È che la Costituzione se non è imposta, se
non si muove dal principio che bisogna realizzarla e basta, si traduce in questione e che le questioni così
poste sono difficili da risolvere. Compreso il discorso dei modificazionisti, sulle
necessarie modifiche al testo.
A questo punto, sempre seguendo le
indicazioni fornite da quella lectio
magistralis, mi sono chiesto quanto la europeizzazione dei principi sanciti
nella C.e.d.u. (trattato di Lisbona del 2007: «I diritti fondamentali,
garantiti dalla Convenzione europea per la salvaguardia dei diritti dell'uomo e
delle libertà fondamentali e risultanti dalle tradizioni costituzionali comuni
agli Stati membri, fanno parte del diritto dell'Unione in quanto principi
generali» - art. 6, numero 3) sia di giovamento alla soluzione dei problemi. E non
è la sola questione della norma interposta, o la consuetudine della iuris dictio a dover far riflettere.

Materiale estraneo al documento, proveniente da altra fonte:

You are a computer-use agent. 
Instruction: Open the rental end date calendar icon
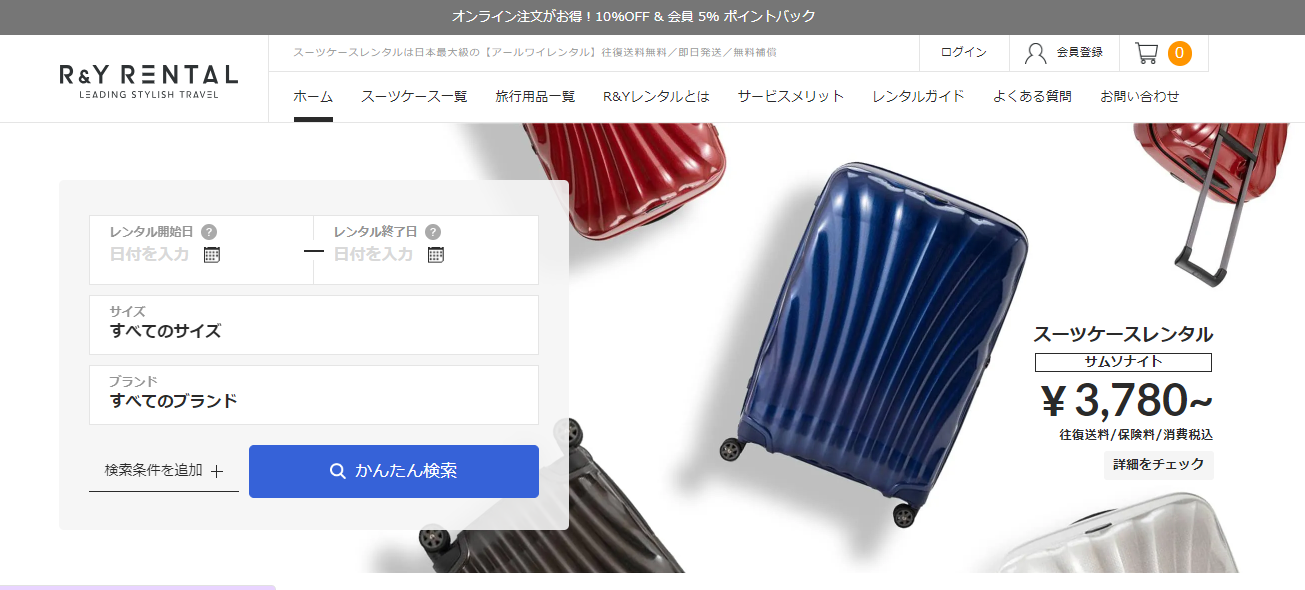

Credo che la decisione presa a Lisbona
qualche anno fa, abbia fatto sì che certi problemi chiedessero più
pressantemente di essere risolti nel momento stesso in cui si alimentava la loro
stessa problematicità.
La condizione è tale, comunque, per cui è forse
un errore d’impostazione considerare i diritti fondamentali dal punto di vista
del diritto interno e il rinvio che il testo costituzionale fa alle norme di
diritto internazionale non dovrebbe indurre a errori di valutazione generale. Ovvero
non è razionale (per il nesso colto da
Häberle) pensare le costituzioni libere dal contesto internazionale, di persone
e popoli.
Ma nei termini in cui non siamo più alla
Francia di Napoleone o all’imperialismo sovietico ed è il diritto dei popoli, ovvero
i diritti umani, ad insinuarsi negli ordinamenti giuridici.

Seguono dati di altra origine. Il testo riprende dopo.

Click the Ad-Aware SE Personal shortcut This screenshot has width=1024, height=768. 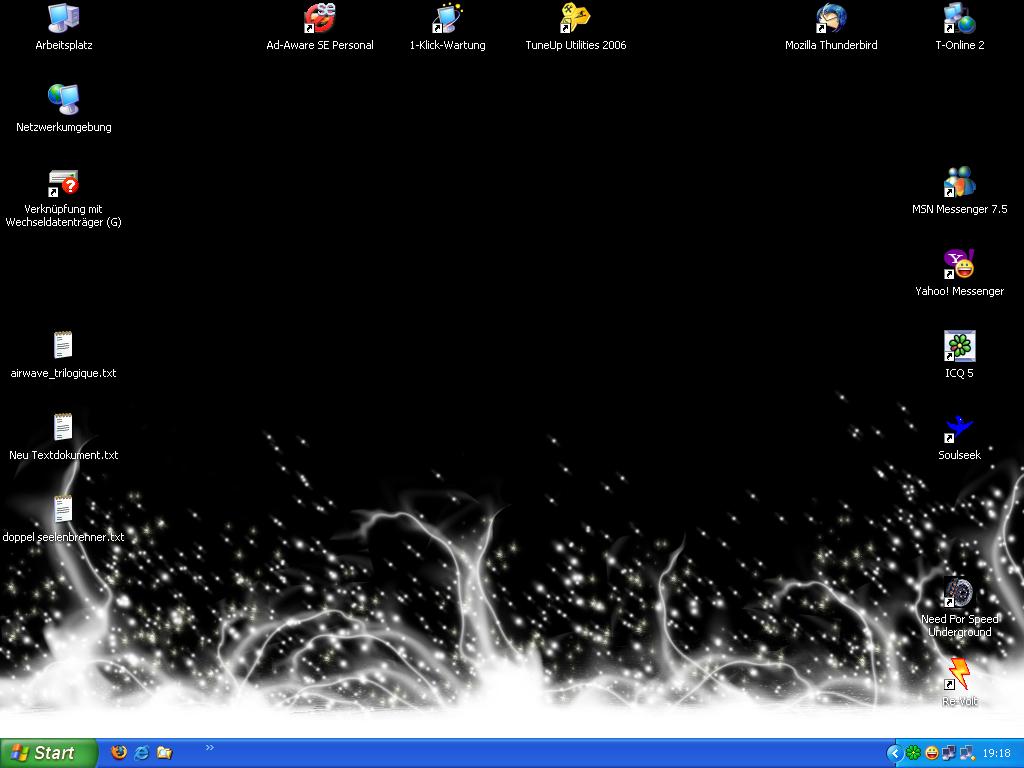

Non si può negare che le déclarations settecentesche abbiano inciso, esportando la ideologia
costituzionale, sulla propagazione della forma
mentis del riconoscimento universale dei diritti. Ma è anche allo stesso
tempo che la cultura del diritto naturale è all’origine del diritto
internazionale (le origini ufficiali della sua positivizzazione e
riconoscimento sono tardo ottocentesche e cristiane).
L’argomento è controverso; ma a ruotare
attorno al diritto naturale (si pensi ai Grozio, agli Altusio e ai Gentili) è
sicuramente prima lo statuto personale, il diritto
della persona che si è allontanata dalla sua terra di origine tanto quanto
della persona, che se ne sta sulla sua terra. E dunque gli argomenti sono di
diritto internazionale tanto quanto di diritto nazionale, perché riguardano la persona.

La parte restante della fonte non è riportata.